Когда я вошел в подъезд в нос ударил сладкий трупный запах. Наверное, где-то умерла крыса, - подумал я, открывая ключом дверь своей квартиры на первом этаже. Внутри воняло еще сильней, я снял рюкзак и поставил под вешалку. Заглянул за угол коридора и увидел ноги, торчащие из туалета.
Во мне как-то все сразу затормозилось, замедлилось, поплыло унылой трагической рекой. Ира лежала на унитазе, свесившись на бок, лицо, тело и руки ее почернели и ссохлись. На полу растеклась лужа темной сукровицы. В луже ползали белые опарыши, высохшие ноги в тапочках высунулись в коридор. Она умерла от сердечного приступа, наверное, недели две назад. И августовская московская жара быстро привела к разложению её тела. Я вернулся в коридор и сел на стул. Стало так тяжело, так безраздельно тоскливо. Отвратительный сладкий запах захватил всю квартиру. Я встал и пошел открывать окна. Жена с сыном должны были вернуться через три дня.
Я вызвал скорую, скорая вызвала милицию и приехала раньше. Через час прибыла машина из морга. Двум грузчикам пришлось заплатить за погрузку остатков трупа в мешок. Те чертыхались и брезгливо морщились. Так заканчивается, иногда, земной путь человека.
Прошло пятнадцать лет. Я стоял на остановке, и ждал автобус. Было лето, было душно, как часто бывает летом в Москве. Подошел не мой автобус, и из него вышла Ира. Такая же задумчивая и отрешенная, рассеянная описательница коммунальных кухонь. В джинсовой куртке, длинной шелковой юбке с цветами и босоножках. На носу были те же очки в черной оправе, а в руке пакет. Ира, - я позвал её как-то неосознанно и она обернулась.
- А… это ты… Привет…
- Здравствуй, ты как?
- Да так… живу, работаю..
- Интересно… где?
- В журнале « Рассказы погибших» пишу рассказы…
- И че платят?
- На жизнь хватает немножко…
- А зачем умерла?
- Не знаю… До сих пор не понимаю, как-то смутно…
- А сейчас, нормально?
- Ты знаешь, хорошо. Главное, не беспокоюсь не о чем. Семечки будешь?

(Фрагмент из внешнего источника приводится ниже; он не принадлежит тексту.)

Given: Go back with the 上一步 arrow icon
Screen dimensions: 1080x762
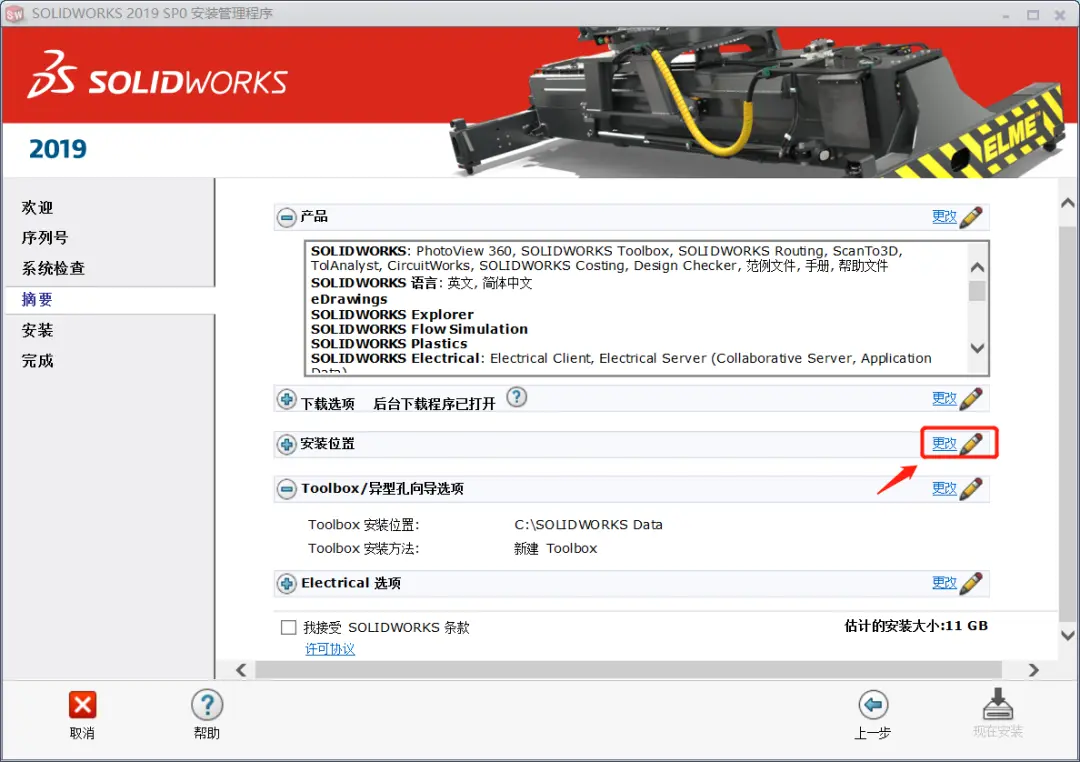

Ирина достала из кармана горсть румяных семечек и отсыпала мне. Отвернулась в сторону, потом посмотрела на часы.
- Торопишься?
- Нет. Лена должна подойти…
- А она чем занимается?
- Любит меня, бережет…
- Теперь, уж, наверное… не мучает?
- Нет, не до этого.
В толпе показалась покойная сестра. Она приветливо улыбалась, поправила челку.
- Привет! Что за тусовка и не наливают!
- Да не прилично как-то!
- А че? Нас же не видно!
Лена достала шкалик из рюкзака.
- Ну что? За победу?
- Ну ты, мать, с места в карьер, еще же работать! – заметила Ира.
- Для работы нужно вдохновение.
Лена выпила после Иры из горла, закрыла пробку.
- Ну, что пойдем?
- Пошли…
Я поцеловал сестру в подставленную щеку.
- Лен, а что ты там успела написать? Дай, хоть почитать!
- Как - нибудь потом, хорошо?
Я помахал вслед.
- До встречи!
- Пока.
Они обернулись. Лена обняла Иру и они скрылись в толпе. Я думал… было глупо – думать об этом. Но я думал… Зачем – не понятно. Ну, встретил и встретил… Но ведь они здесь! Мои милые , хорошие, не состоявшиеся, дорогие. И я здесь, пока, и я вас люблю, песчинки.